Want to send me one? 🙂
Hi,
Thanks for your work on this! But it seems to not be working now since the Monero fork (results get rejected by pool). Any chance you could please update to support the new algorithm? I’ve tried to integrate latest xmr-stak but apparently it is a bit beyond me…
Thank you!
I made necessary changes to the code, you can pull fresh sources and they should be good to go.
I’m getting MEMORY ALLOC FAILED: mmap failed on xmr-stak 2.4.3.
I don’t know how to configure large page support for iOS…
—-
On Linux you will need to configure large page support and increase your ulimit -l.
To set large page support, add the following lines to /etc/sysctl.conf:
vm.nr_hugepages=128
To increase the ulimit, add following lines to /etc/security/limits.conf:
* soft memlock 262144
* hard memlock 262144
You WILL need to log out and log back in for these settings to take affect on your user (no need to reboot, just relogin in your session).

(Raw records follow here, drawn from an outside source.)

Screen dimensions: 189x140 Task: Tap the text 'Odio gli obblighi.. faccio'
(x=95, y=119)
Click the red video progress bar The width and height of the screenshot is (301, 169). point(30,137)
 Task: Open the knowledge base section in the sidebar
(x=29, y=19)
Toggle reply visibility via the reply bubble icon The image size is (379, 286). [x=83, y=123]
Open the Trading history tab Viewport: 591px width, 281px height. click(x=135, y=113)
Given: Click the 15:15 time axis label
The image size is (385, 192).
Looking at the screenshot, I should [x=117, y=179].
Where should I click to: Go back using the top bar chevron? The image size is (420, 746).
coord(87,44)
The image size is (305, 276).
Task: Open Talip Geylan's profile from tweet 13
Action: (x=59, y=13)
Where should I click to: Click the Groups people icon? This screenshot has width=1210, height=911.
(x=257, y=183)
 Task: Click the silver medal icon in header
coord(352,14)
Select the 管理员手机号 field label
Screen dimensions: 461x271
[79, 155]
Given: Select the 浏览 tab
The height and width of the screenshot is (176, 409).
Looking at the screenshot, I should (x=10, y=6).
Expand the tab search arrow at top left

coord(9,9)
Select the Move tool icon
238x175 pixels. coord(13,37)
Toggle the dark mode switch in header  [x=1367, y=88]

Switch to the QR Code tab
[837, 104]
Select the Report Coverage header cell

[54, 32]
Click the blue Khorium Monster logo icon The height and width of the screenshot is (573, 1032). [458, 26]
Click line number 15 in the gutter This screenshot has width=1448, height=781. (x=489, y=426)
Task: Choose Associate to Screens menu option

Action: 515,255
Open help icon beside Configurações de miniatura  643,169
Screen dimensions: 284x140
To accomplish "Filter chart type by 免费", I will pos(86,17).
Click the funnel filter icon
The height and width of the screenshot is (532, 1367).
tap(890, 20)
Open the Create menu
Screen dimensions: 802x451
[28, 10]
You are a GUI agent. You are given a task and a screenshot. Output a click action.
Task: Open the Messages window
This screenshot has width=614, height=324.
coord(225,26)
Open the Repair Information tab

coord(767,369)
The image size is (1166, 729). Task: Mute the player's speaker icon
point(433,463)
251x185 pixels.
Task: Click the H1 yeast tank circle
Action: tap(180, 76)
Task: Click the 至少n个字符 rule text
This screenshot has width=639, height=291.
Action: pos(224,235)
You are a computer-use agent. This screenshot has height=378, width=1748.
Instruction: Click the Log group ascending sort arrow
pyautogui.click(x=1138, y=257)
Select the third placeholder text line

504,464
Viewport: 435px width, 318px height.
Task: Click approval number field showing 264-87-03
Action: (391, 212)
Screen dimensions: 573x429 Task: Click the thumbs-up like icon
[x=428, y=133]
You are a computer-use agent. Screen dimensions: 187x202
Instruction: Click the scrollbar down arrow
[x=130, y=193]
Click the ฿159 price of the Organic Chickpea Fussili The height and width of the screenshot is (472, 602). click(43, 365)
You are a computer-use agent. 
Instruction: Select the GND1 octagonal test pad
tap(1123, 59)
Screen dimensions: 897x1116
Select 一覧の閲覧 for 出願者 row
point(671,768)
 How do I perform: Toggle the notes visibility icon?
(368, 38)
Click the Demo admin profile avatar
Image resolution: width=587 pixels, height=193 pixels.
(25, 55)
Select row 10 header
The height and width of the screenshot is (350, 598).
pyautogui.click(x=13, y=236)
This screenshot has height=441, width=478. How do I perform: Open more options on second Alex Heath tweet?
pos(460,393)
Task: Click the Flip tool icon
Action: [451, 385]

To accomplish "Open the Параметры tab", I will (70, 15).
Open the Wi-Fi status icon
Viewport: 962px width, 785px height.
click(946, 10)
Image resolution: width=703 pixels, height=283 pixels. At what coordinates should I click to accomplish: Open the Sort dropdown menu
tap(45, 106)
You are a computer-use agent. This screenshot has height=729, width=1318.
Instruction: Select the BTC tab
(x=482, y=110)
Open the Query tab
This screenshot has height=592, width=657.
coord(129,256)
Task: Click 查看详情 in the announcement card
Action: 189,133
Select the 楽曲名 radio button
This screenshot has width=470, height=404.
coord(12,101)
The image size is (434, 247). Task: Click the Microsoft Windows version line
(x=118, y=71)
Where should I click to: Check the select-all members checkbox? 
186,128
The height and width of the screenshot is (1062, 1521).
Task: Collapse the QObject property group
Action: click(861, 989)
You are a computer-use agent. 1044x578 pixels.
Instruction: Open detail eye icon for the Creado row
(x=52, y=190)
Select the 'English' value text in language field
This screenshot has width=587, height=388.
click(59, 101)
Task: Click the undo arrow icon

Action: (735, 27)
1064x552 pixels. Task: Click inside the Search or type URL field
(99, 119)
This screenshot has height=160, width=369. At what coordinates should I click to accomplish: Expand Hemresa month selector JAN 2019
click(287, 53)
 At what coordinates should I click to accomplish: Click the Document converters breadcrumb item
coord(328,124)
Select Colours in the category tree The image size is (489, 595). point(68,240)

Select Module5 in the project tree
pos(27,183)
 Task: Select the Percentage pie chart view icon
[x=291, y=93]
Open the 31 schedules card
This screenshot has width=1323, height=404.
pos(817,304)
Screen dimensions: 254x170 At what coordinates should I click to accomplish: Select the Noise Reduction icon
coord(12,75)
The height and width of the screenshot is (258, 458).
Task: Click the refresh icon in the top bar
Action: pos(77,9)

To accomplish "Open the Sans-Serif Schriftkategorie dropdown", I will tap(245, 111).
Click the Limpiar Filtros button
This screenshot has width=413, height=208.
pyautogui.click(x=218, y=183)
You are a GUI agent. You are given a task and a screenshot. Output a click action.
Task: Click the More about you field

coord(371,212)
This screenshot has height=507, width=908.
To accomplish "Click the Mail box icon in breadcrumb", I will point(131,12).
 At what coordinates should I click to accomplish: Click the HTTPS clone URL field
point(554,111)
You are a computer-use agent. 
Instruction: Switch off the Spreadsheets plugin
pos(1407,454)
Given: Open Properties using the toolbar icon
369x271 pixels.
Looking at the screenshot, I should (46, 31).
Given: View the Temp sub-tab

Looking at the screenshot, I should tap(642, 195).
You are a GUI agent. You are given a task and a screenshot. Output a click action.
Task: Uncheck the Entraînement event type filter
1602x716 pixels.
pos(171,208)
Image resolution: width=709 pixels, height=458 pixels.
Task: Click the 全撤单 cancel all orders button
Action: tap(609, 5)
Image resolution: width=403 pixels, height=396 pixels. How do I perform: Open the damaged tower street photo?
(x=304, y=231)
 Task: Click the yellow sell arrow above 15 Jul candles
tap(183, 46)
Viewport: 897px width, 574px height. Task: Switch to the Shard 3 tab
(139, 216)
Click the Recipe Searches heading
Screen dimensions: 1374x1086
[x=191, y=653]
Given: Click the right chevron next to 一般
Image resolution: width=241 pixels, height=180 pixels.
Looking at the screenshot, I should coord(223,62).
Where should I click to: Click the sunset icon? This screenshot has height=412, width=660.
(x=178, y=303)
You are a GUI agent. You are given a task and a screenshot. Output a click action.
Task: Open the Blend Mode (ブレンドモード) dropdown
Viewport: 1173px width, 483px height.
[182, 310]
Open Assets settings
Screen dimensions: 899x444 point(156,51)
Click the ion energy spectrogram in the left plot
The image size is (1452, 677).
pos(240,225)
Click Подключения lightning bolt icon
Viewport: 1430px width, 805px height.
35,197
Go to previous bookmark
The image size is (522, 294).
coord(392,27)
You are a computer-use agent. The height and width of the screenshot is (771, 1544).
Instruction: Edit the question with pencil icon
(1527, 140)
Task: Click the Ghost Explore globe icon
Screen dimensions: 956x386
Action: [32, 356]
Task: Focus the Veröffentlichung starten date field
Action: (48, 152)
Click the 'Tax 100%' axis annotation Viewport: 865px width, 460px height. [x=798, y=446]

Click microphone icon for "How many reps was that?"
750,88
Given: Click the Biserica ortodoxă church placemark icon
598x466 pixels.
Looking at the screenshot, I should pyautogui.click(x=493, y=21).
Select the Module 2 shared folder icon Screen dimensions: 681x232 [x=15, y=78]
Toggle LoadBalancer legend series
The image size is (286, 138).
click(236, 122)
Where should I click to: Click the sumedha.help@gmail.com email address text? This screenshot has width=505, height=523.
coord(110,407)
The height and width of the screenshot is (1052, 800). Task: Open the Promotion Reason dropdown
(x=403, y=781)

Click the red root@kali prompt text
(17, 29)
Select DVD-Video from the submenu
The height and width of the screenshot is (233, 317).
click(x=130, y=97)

You can also do it Windows-style and simply run-as-root, but this is NOT recommended for security reasons.
In addition to following methods:
void run_main_miner(const char *_config, const char *_pools, const char *_cpu);
void invoke_print_hash();
void invoke_print_results();
void invoke_print_connection();
Do you mind adding stop miner method?
I can’t see an interface for doing that without killing the entire application.
Got it built and working, thanks so much!
FYI, had to turn off “Target Membership” for Pods_xmr_stak_cpu_ios.framework
Thank you!
sorry i’m late to the game. i’ve successfully edited some of the source files and compiled. i’m getting about 50H/s on an iphone 6s. I believe this model has two cores, and i’d like to implement this. i tried editing the sample cpu.txt file, specifically by filling out the line for the second thread. re-compiling works fine, but the app crashes.
also, how much work do you think i’d need to put in to porting this to arm7 for an iphone 4 on 7.1.2?
iPhone4 has a 32-bit cpu, so it’s pointless even trying.
I’ve cloned your project and trying to pull recent submodule and POW updates, but I haven’t been able to compile it successfully yet. Have you tinkered with the new POW? My iPhone 6s was cranking b/w 45-51H/s on the pervious fork.